# Craftsman 247.887000



## BrantSFGDS (Mar 9, 2015)

Greetings all! New guy here. I bought my first snowblower today, a used 5hp 22" Craftsman I found on Craigslist. It looks to be in like new condition and it fired on the first pull even though the gas tank was dry when I showed up to look at it. I took it home, gave it a quick once over and proceeded to clear a driveway covered in 18" of soaking wet snow. I'm tickled to death with it. Anyway, I was just curious if anyone is familiar with this model and knows any good, bad or ugly issues with them or anything I need to keep an eye on. Thanks much!


----------



## motorhead64 (Dec 15, 2013)

Hi Brant
Welcome to the Forum. The 5/22 Craftsmans are nice little machines for smaller drives and walkways. They throw well due to their long plastic chutes, and are very good on gas. You need to stay after the snow...not let it pile up too high...to expect good results. They will bog down when asked to do too much. MH


----------



## Kiss4aFrog (Nov 3, 2013)

Welcome to the forum Brant 

Best to find a manual on line if you don't have one and read through it. Pull the belt cover and check out the condition of the belt(s). Tip it up on it's auger and check out the transmission friction wheel and the plate it rides on, how smoothly it slides and clean and lube anything that appears to need it. 

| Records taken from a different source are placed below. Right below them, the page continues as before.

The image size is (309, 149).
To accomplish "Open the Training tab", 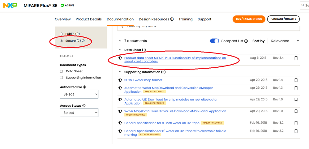I will [x=186, y=19].
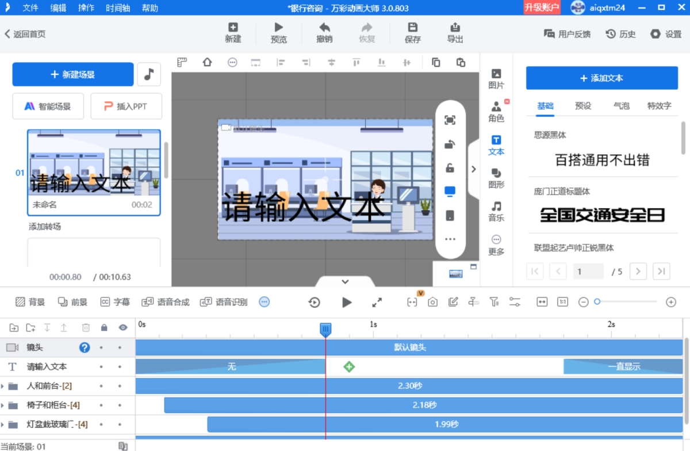Click the music note icon beside 新建场景
The image size is (690, 451).
pos(149,74)
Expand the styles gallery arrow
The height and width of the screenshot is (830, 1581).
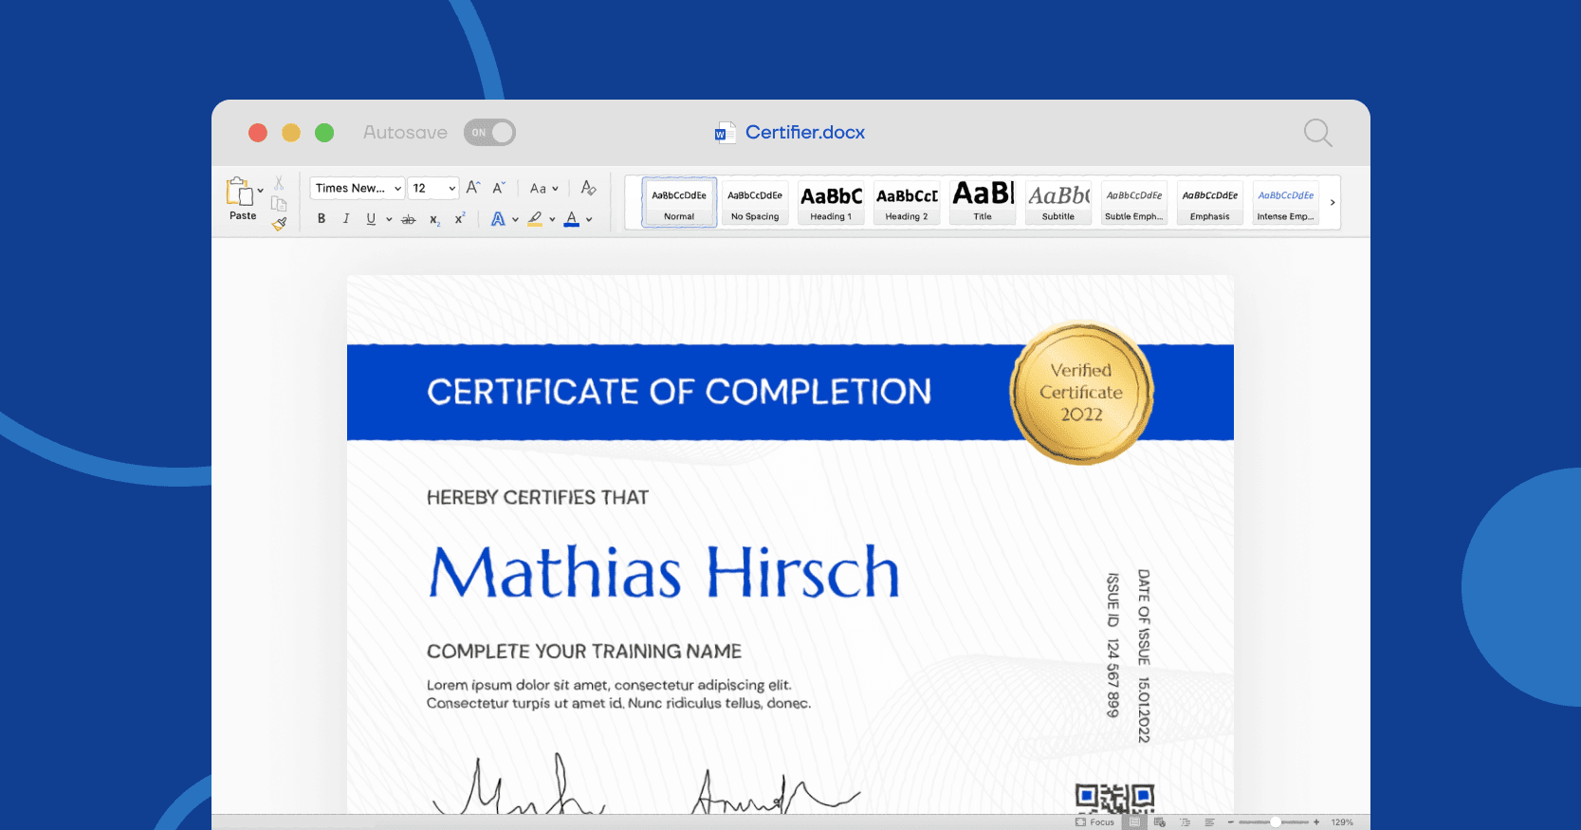pyautogui.click(x=1333, y=202)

Let's see some pictures of her


----------



## BrantSFGDS (Mar 9, 2015)

Thanks guys! I've been without my phone for a couple days but it's fixed now and I'll try to get some pics up soon. I have to say that I was impressed with how well this thing did in the heavy wet snow I pushed it through in my driveway. I wish it would snow some more so I can turn it loose in some powder, lol. I've got the manual for it now and I need to adjust the skids.


----------



## jermar (Dec 10, 2014)

Welcome Brant: If you are happy now, wait until you see it with an impeller kit. Mine is a 4/20 trac.


----------